[Records from a data collection]
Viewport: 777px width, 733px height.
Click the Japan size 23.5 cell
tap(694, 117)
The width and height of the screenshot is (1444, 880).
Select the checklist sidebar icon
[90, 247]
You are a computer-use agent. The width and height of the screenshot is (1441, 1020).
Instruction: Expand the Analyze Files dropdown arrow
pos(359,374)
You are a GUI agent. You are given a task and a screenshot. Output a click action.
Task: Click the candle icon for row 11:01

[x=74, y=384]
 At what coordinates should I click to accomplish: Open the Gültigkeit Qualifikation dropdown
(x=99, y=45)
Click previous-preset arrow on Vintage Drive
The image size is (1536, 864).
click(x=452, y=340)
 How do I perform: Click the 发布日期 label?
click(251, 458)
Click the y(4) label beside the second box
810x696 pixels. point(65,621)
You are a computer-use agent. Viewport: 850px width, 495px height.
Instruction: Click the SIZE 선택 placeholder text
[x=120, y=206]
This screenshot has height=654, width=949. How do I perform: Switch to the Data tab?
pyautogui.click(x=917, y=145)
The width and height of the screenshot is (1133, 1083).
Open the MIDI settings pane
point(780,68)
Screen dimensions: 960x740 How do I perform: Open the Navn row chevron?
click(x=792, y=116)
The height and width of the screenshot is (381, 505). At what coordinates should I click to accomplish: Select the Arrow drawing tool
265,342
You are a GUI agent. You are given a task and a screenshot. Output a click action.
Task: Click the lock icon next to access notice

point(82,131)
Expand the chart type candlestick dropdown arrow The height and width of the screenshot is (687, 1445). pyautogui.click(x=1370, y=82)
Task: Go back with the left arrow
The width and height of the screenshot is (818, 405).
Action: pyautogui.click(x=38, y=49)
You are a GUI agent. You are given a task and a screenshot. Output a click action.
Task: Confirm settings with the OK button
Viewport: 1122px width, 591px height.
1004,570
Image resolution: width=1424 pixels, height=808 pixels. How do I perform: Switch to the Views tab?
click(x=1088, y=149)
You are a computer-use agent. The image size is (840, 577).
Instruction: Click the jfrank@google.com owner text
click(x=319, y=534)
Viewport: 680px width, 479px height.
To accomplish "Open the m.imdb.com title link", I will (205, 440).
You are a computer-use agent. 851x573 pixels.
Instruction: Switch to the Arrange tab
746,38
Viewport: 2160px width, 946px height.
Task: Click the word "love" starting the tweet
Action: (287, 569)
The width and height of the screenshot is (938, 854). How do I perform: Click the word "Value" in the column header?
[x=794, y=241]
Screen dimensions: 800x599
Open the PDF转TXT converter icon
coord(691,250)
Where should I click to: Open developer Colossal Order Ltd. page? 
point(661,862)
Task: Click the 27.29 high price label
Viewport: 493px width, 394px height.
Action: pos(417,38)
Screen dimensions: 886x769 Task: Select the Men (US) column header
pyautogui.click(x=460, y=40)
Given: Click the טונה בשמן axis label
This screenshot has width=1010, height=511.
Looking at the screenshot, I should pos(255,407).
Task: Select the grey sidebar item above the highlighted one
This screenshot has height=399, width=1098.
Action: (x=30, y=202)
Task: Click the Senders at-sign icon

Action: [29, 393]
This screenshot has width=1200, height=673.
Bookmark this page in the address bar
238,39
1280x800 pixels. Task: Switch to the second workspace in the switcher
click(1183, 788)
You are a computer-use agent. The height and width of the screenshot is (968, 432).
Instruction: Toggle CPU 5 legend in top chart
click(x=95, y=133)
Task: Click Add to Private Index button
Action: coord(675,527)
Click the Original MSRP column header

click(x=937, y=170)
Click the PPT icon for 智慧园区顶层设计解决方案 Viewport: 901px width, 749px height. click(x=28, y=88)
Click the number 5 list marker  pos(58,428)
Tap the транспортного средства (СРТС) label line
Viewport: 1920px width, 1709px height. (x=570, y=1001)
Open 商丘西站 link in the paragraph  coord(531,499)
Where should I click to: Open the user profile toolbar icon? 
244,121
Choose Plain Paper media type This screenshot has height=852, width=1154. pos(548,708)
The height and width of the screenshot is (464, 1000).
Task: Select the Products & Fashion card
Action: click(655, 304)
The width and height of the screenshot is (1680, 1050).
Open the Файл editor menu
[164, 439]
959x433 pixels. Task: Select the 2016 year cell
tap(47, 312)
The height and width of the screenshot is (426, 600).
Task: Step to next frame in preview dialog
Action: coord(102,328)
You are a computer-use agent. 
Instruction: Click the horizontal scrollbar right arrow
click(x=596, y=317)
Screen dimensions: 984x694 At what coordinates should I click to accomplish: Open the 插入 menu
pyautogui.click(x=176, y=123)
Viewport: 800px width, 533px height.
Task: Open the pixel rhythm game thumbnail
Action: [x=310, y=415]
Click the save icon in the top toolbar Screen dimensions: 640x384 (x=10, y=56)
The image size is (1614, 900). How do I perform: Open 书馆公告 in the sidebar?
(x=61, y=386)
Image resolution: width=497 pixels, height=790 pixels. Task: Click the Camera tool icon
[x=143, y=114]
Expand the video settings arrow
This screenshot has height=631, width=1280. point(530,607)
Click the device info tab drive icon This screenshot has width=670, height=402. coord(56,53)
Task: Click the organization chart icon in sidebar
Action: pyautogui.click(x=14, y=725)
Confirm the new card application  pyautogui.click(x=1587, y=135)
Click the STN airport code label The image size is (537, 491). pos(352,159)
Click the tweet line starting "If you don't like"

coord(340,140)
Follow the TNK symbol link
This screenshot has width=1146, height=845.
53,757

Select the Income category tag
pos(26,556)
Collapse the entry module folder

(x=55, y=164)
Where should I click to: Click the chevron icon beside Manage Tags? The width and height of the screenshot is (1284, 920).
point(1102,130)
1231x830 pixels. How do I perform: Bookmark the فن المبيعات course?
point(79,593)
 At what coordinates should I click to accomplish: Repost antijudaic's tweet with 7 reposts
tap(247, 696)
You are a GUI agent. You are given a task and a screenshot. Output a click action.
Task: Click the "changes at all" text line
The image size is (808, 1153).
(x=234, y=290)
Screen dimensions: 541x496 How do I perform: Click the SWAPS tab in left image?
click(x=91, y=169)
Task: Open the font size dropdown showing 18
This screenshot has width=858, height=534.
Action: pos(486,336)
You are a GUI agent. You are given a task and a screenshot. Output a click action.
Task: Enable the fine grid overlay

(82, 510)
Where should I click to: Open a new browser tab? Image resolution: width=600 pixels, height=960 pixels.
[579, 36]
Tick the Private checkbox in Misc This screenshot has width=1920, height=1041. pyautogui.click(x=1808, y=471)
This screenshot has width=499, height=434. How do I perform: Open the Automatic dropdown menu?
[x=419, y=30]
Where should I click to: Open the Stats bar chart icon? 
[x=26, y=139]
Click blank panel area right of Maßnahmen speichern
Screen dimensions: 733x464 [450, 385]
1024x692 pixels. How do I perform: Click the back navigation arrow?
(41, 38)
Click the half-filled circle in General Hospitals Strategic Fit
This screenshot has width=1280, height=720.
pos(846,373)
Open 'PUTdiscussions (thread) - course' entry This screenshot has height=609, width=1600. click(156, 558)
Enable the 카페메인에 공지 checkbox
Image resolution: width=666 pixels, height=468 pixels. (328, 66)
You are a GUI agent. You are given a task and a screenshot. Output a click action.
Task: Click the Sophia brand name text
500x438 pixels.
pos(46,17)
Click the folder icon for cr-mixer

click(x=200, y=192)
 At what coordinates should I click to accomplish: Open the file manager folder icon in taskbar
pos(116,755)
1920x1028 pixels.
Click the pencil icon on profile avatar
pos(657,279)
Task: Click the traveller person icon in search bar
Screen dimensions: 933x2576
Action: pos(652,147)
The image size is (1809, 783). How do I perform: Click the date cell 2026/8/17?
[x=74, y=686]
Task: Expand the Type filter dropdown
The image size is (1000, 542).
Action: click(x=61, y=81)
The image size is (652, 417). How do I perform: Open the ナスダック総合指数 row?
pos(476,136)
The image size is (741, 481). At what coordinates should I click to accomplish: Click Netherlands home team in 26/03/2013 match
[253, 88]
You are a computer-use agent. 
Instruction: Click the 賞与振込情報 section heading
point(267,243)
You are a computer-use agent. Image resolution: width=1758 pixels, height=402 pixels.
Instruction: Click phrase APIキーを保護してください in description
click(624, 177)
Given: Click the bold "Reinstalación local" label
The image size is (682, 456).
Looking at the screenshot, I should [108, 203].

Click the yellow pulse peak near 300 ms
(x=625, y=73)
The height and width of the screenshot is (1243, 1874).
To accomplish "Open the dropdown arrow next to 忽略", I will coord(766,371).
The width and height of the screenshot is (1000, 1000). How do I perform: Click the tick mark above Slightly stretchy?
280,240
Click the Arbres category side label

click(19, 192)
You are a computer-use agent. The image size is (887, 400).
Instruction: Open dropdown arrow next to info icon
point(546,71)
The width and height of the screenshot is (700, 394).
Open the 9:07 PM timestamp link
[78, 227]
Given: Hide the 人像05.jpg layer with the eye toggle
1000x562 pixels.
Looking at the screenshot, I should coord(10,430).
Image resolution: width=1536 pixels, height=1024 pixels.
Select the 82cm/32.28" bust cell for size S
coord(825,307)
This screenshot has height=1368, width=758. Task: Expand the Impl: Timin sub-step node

**Work instruction**
From the records above, transcribe exactly the run of lines that opens with the line holding "Task: Click the Senders at-sign icon" and closes with the line holding "You are a computer-use agent. The height", both included.

**Result of this task**
Task: Click the Senders at-sign icon

Action: [29, 393]
This screenshot has width=1200, height=673.
Bookmark this page in the address bar
238,39
1280x800 pixels. Task: Switch to the second workspace in the switcher
click(1183, 788)
You are a computer-use agent. The height and width of the screenshot is (968, 432).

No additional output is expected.